**What you will do**
Rewrite all of the records below so that each "Identify the location of" becomes "Give the position of", keeping everything else unchanged.

**Stored items**
------------------------------------------------------------

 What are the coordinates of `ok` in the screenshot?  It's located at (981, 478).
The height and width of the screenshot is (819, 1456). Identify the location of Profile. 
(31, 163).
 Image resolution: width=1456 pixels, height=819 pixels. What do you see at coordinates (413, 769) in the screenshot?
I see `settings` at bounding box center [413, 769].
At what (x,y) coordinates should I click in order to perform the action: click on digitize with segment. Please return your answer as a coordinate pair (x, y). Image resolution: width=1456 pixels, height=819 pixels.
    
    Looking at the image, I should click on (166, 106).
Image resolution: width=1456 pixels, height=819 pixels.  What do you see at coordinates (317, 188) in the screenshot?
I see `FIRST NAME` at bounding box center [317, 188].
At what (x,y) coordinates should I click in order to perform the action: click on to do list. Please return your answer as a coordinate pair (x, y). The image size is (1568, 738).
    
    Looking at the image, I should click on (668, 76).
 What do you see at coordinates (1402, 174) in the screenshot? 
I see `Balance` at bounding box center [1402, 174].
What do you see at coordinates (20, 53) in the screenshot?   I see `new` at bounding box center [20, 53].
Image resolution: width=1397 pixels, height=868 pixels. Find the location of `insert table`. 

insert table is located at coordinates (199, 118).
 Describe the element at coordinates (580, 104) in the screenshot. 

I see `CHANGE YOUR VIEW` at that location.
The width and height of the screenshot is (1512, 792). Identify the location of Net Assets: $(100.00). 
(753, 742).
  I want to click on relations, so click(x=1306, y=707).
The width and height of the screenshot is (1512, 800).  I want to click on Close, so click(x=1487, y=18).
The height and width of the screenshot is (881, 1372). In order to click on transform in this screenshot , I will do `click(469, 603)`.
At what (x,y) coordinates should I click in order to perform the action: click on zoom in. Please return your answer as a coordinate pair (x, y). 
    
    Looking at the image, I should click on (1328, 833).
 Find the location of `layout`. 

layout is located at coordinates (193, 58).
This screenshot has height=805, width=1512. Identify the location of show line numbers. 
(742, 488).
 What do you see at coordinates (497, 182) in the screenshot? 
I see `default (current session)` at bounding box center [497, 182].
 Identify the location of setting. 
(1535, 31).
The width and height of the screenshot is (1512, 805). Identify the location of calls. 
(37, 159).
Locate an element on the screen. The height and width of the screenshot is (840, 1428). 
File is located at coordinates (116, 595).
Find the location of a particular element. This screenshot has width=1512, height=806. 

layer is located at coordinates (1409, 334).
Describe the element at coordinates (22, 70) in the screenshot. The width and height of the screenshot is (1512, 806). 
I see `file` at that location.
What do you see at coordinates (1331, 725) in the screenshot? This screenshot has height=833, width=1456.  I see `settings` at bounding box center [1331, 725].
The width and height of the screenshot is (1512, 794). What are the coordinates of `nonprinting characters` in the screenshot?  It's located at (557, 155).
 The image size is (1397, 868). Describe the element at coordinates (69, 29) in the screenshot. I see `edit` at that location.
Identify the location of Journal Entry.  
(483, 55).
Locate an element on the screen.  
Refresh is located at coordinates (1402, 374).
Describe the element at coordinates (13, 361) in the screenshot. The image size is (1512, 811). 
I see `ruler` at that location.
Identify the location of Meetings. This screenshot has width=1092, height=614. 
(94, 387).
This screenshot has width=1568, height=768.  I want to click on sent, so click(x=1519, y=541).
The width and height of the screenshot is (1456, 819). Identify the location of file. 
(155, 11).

------------------------------------------------------------

**Result of this task**
 What are the coordinates of `ok` in the screenshot?  It's located at (981, 478).
The height and width of the screenshot is (819, 1456). Give the position of Profile. 
(31, 163).
 Image resolution: width=1456 pixels, height=819 pixels. What do you see at coordinates (413, 769) in the screenshot?
I see `settings` at bounding box center [413, 769].
At what (x,y) coordinates should I click in order to perform the action: click on digitize with segment. Please return your answer as a coordinate pair (x, y). Image resolution: width=1456 pixels, height=819 pixels.
    
    Looking at the image, I should click on (166, 106).
Image resolution: width=1456 pixels, height=819 pixels.  What do you see at coordinates (317, 188) in the screenshot?
I see `FIRST NAME` at bounding box center [317, 188].
At what (x,y) coordinates should I click in order to perform the action: click on to do list. Please return your answer as a coordinate pair (x, y). The image size is (1568, 738).
    
    Looking at the image, I should click on (668, 76).
 What do you see at coordinates (1402, 174) in the screenshot? 
I see `Balance` at bounding box center [1402, 174].
What do you see at coordinates (20, 53) in the screenshot?   I see `new` at bounding box center [20, 53].
Image resolution: width=1397 pixels, height=868 pixels. Find the location of `insert table`. 

insert table is located at coordinates (199, 118).
 Describe the element at coordinates (580, 104) in the screenshot. 

I see `CHANGE YOUR VIEW` at that location.
The width and height of the screenshot is (1512, 792). Give the position of Net Assets: $(100.00). 
(753, 742).
  I want to click on relations, so click(x=1306, y=707).
The width and height of the screenshot is (1512, 800).  I want to click on Close, so click(x=1487, y=18).
The height and width of the screenshot is (881, 1372). In order to click on transform in this screenshot , I will do `click(469, 603)`.
At what (x,y) coordinates should I click in order to perform the action: click on zoom in. Please return your answer as a coordinate pair (x, y). 
    
    Looking at the image, I should click on (1328, 833).
 Find the location of `layout`. 

layout is located at coordinates (193, 58).
This screenshot has height=805, width=1512. Give the position of show line numbers. 
(742, 488).
 What do you see at coordinates (497, 182) in the screenshot? 
I see `default (current session)` at bounding box center [497, 182].
 Give the position of setting. 
(1535, 31).
The width and height of the screenshot is (1512, 805). Give the position of calls. 
(37, 159).
Locate an element on the screen. The height and width of the screenshot is (840, 1428). 
File is located at coordinates (116, 595).
Find the location of a particular element. This screenshot has width=1512, height=806. 

layer is located at coordinates (1409, 334).
Describe the element at coordinates (22, 70) in the screenshot. The width and height of the screenshot is (1512, 806). 
I see `file` at that location.
What do you see at coordinates (1331, 725) in the screenshot? This screenshot has height=833, width=1456.  I see `settings` at bounding box center [1331, 725].
The width and height of the screenshot is (1512, 794). What are the coordinates of `nonprinting characters` in the screenshot?  It's located at (557, 155).
 The image size is (1397, 868). Describe the element at coordinates (69, 29) in the screenshot. I see `edit` at that location.
Give the position of Journal Entry.  
(483, 55).
Locate an element on the screen.  
Refresh is located at coordinates (1402, 374).
Describe the element at coordinates (13, 361) in the screenshot. The image size is (1512, 811). 
I see `ruler` at that location.
Give the position of Meetings. This screenshot has width=1092, height=614. 
(94, 387).
This screenshot has width=1568, height=768.  I want to click on sent, so click(x=1519, y=541).
The width and height of the screenshot is (1456, 819). Give the position of file. 
(155, 11).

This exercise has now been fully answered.